◆ **What to produce**: Can you reproduce every one of the entries below word for word, leaving out the pictures?

◆ **Data excerpts**:
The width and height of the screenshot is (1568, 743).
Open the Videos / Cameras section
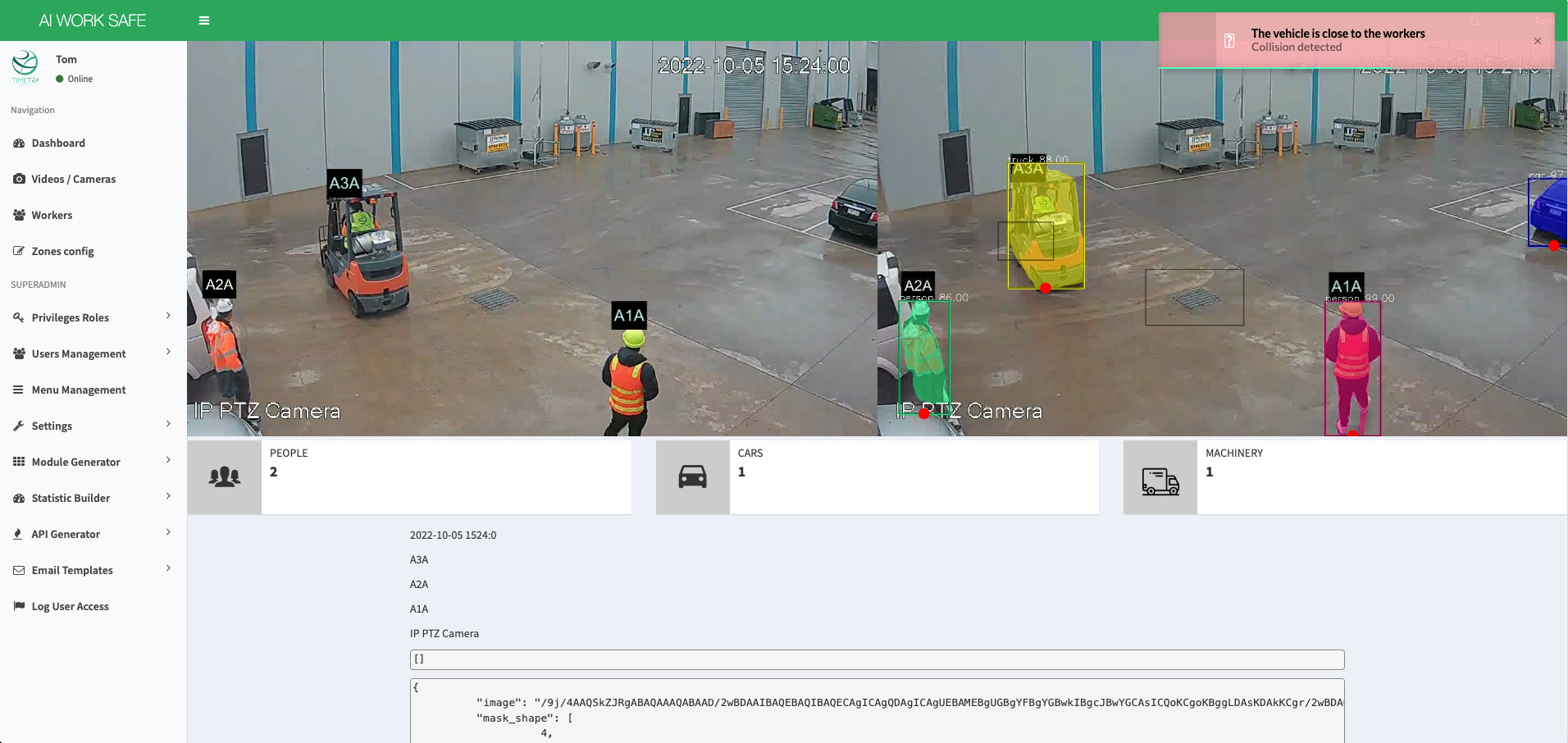click(73, 179)
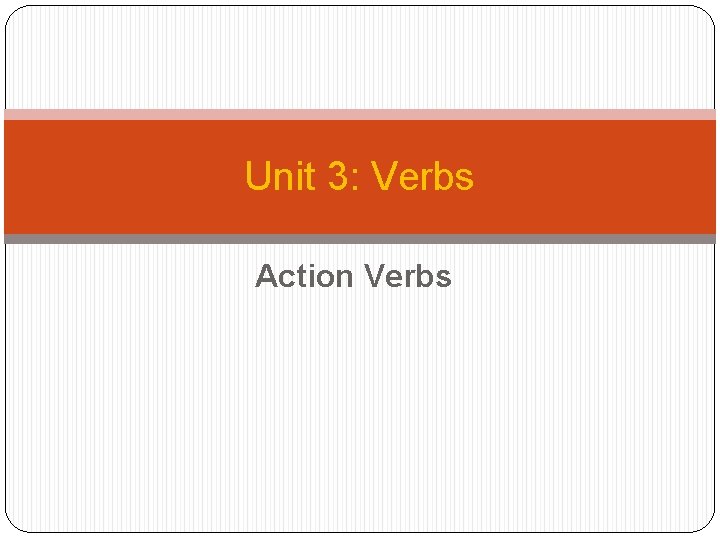Click the 'Unit 3: Verbs' slide title

point(359,177)
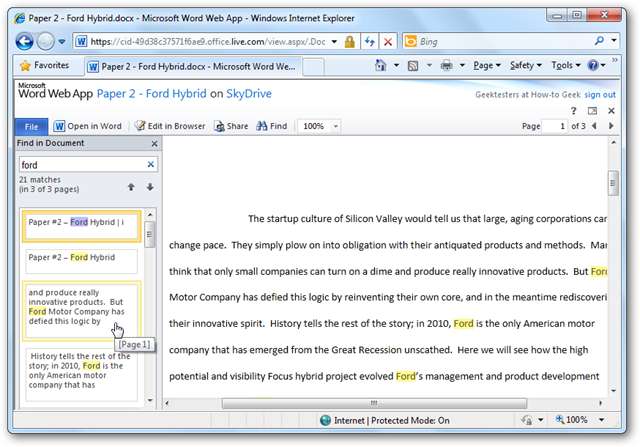Click the Find binoculars button

271,126
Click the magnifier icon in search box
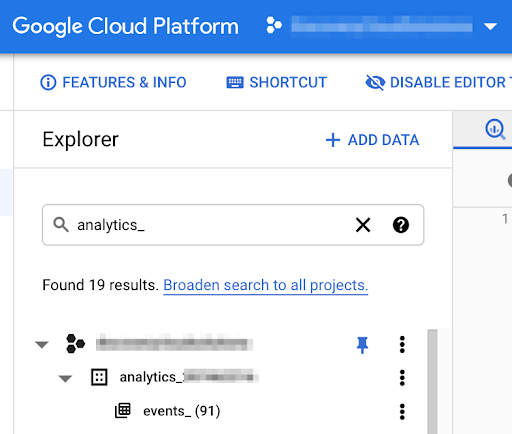Screen dimensions: 512x434 tap(61, 225)
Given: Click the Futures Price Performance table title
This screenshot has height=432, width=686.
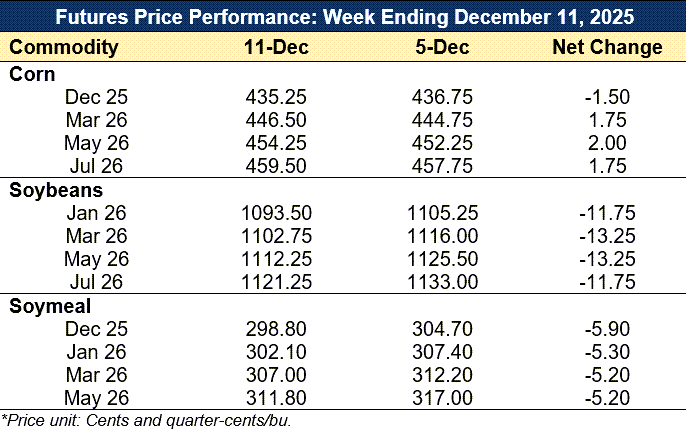Looking at the screenshot, I should pyautogui.click(x=343, y=18).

◆ **Response to this exercise**:
The width and height of the screenshot is (1568, 743).
Open the Videos / Cameras section
click(73, 179)
Click the 'Unit 3: Verbs' slide title

point(359,177)
Click the Find binoculars button

271,126
Click the magnifier icon in search box
Screen dimensions: 512x434 tap(61, 225)
Given: Click the Futures Price Performance table title
This screenshot has height=432, width=686.
Looking at the screenshot, I should pyautogui.click(x=343, y=18).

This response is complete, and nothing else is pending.